Trump Ordered Changes to 'Annihilate' Islamic State, Mattis SaysBy
U.S. seeks to prevent foreign fighters from escaping: Mattis
Defense chief delivers Trump’s promised account of what’s new
President Donald Trump has ordered the U.S. to ramp up its campaign against Islamic State with an “annihilation” campaign to surround and kill terrorists rather than chasing them out of territory in Iraq and Syria, his defense chief said.
“We’ve accelerated the campaign,” Defense Secretary James Mattis told reporters Friday at the Pentagon.
Since his run for the presidency, Trump has promised what he sometimes called his “secret plan” to defeat the terrorists, and in recent days he boasted that “my generals” would be spelling out how he’s stepped up the military campaign waged under former President Barack Obama.
After Mattis said the coalition has retaken more than 55 percent of Islamic State territory since 2014, he clarified that those gains were under way before Trump took office. “I was not saying it all started with us,” he added.
Still, the terror group isn’t broken yet. A campaign to seize Mosul in Iraq has been mired in street-by-street fighting and a long-promised push to take Raqqa in Syria has yet to begin.
Mattis said that under Trump, the Pentagon led a government-wide review of U.S.-led efforts fighting the Islamic State, which it then presented to the president.
“We submitted that report, and after his review, he then ordered an accelerated operation against” Islamic State, leading to two “significant changes,” Mattis said. “First, he delegated authority to the right level to aggressively -- and in a timely manner -- move against enemy vulnerabilities.” Battlefield commanders have been given more authority to make decisions.

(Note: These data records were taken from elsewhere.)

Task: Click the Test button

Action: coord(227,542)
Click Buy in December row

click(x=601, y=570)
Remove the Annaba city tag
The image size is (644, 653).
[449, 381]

Second, Trump directed a “tactical shift” in the battle, “from shoving ISIS out of seized locations in an attrition fight to surrounding the enemy in their strongholds so we can annihilate ISIS,” Mattis said using an acronym for the group. The intent is to prevent foreign fighters from escaping and returning to attack in their home countries.
“We now take the time to surround them -- and why do we do it?" Mattis said. “We carry out the annihilation campaign" so that “the foreign fighters do not get out.”
For more than a week, Trump repeatedly plugged Mattis’s appearance, adding to expectations. Responding to a question during a news conference Thursday at the White House, Trump recited a list of what he considers successes of his administration so far.
“You’re going to see some incredible numbers with respect to the success of General Mattis and others with the ISIS situation,” Trump said. “The numbers are staggering, how successful” the military has been.
Mattis spoke to reporters at the Pentagon along with Marine General Joseph Dunford, chairman of the Joint Chiefs of Staff, and Brett McGurk, presidential envoy for the U.S.-led coalition.
Dunford said the U.S. continues to work with Russia on “deconfliction” of their ground forces in Syria and “my impression is the Russians are as enthusiastic as we are.” Russia has proposed four “de-escalation zones” in Syria, a plan backed by Iran and Turkey. The Trump administration has neither openly supported the initiative nor ruled it out.
The U.S. role in the campaign against Islamic State will be a theme during Trump’s first overseas trip as the president talks with allies. He leaves Friday for Saudi Arabia and then heads to Israel and Rome before joining a NATO summit in Brussels next week. He’ll meet there again with Turkish President Recep Tayyip Erdogan, who visited the White House Tuesday.
Mattis, Dunford and McGurk all defended the U.S. decision to arm Kurdish fighters in Syria to help seize Raqqa, Islamic State’s stronghold in Syria, over strong objections from Erdogan, who contends the Kurds are allied with Kurdish groups in Turkey who are considered terrorists.
Mattis described Islamic State as a “long-term threat” and said the U.S. is “there to drive ISIS to its knees,” but added that only a political solution would resolve larger issues facing Syria. He wouldn’t comment on how long U.S. troops will be needed.